What is required ▸ Reproduce verbatim the section of the passage on same-sex marriage below, starting at "3. Will the" up to and including "has come from).".

Given passage ▸
»»

2. Do we really think that putting a wall around something a group of individuals wants will “win them for Christ”? I’ve not had much luck with that approach, but perhaps I’m doing it wrong. 
3. Will the sanctity of the vows you took be annulled when you allow others, who may or may not share your penis ratio*, to make the same promises? How exactly will your marriage be impacted?
4. What do we really fear by allowing people of the same sex to make commitments to one another? I’m asking an honest question (ok, perhaps the tone of #2 might not put it in that light) – what is our “worst case scenario”?
5. Do we see marriage as a shadow of the relationship between God and His People? A way in which we experience commitment, faithfulness, honesty, forgiveness, perseverance and trust? If so, is God selective about who He bestows that relationship upon? Why wouldn’t we want everyone to encounter a taste of one of the ways in which God’s love is experienced? (I realize I need a separate post to elaborate where this hermeutic is going and has come from).

««

Data rows ▸
»»

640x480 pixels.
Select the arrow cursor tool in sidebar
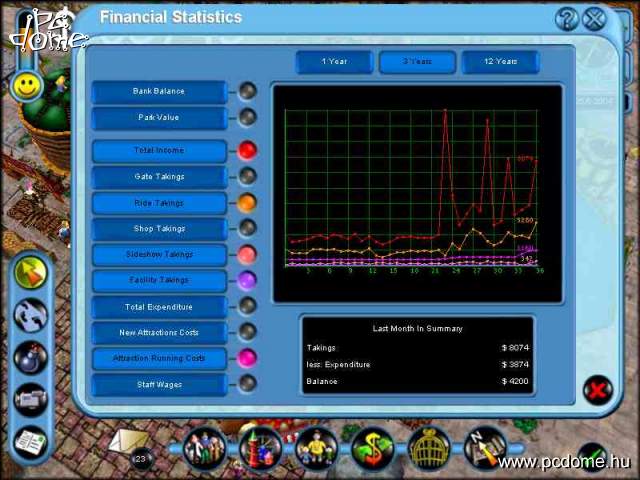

««
»»

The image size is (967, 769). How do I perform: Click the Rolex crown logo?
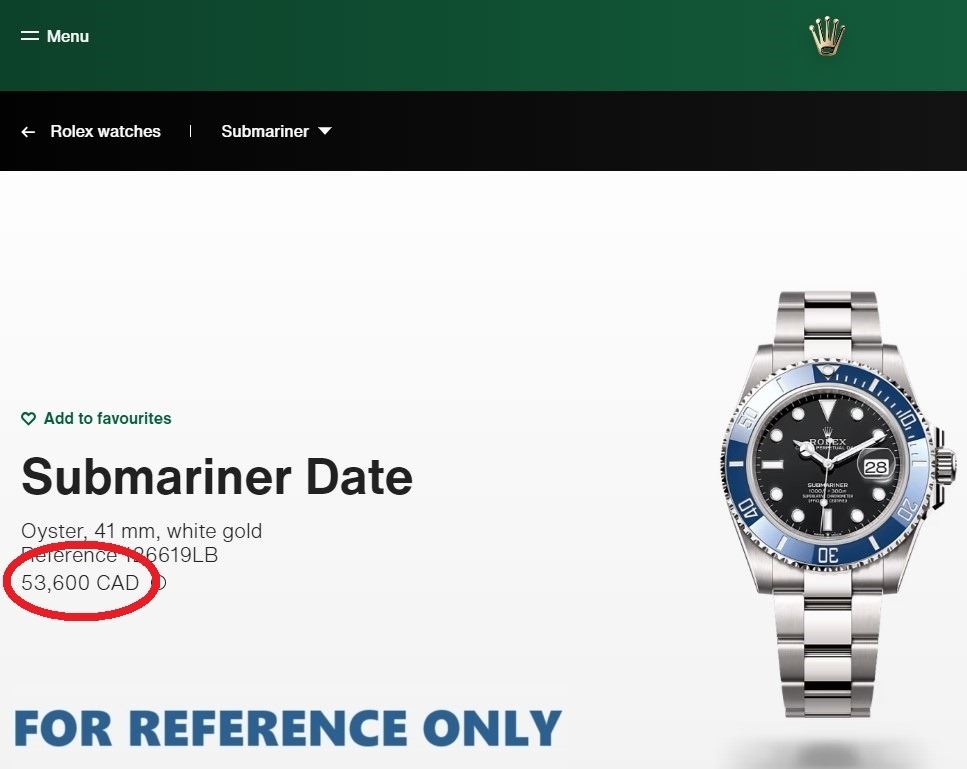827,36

««

Task response ▸
3. Will the sanctity of the vows you took be annulled when you allow others, who may or may not share your penis ratio*, to make the same promises? How exactly will your marriage be impacted?
4. What do we really fear by allowing people of the same sex to make commitments to one another? I’m asking an honest question (ok, perhaps the tone of #2 might not put it in that light) – what is our “worst case scenario”?
5. Do we see marriage as a shadow of the relationship between God and His People? A way in which we experience commitment, faithfulness, honesty, forgiveness, perseverance and trust? If so, is God selective about who He bestows that relationship upon? Why wouldn’t we want everyone to encounter a taste of one of the ways in which God’s love is experienced? (I realize I need a separate post to elaborate where this hermeutic is going and has come from).